SOURCE PASSAGE:
▶

As the United States has throughly documented in other pleadings, Weil was extensively involved in the conspiracy as a leader and organizer. He was the president and chief executive officer of Sunshine. He had unquestioned authority to make scrap-buying decisions for Sunshine. He bought and sold all scrap. He set the company's prices for all its customers. Kovinsky described Weil's role at Sunshine as "all encompassing." Trial Transcript (Kovinsky), p. 1492-93.

The evidence showed Weil led the Sea Ranch conspiratorial meeting. Weil complained to Atlas that Sheila McConnell's prices were too high. Weil brought a price list to the meeting and used it to give Atlas the agreed-upon prices. Weil was the Sea Ranch conspirator who insisted on allocating the customers on Cairo Lane. The Sea Ranch deal was a comprehensive agreement covering specific suppliers, geographic areas and grades of scrap. This Sea Ranch deal covered almost all scrap purchased by Sunshine and Atlas in southern Florida.

◀

DATA SEGMENT:
▶

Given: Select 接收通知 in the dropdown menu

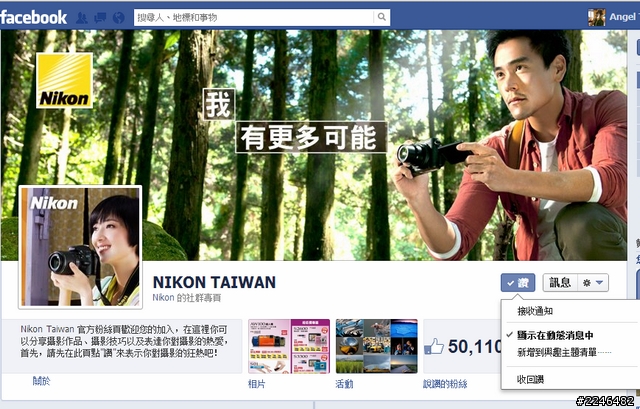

◀

GIVEN INSTRUCTION: In the passage on Weil's role in the conspiracy, what positions did Weil hold at Sunshine?

WRITTEN ANSWER: He was the president and chief executive officer of Sunshine.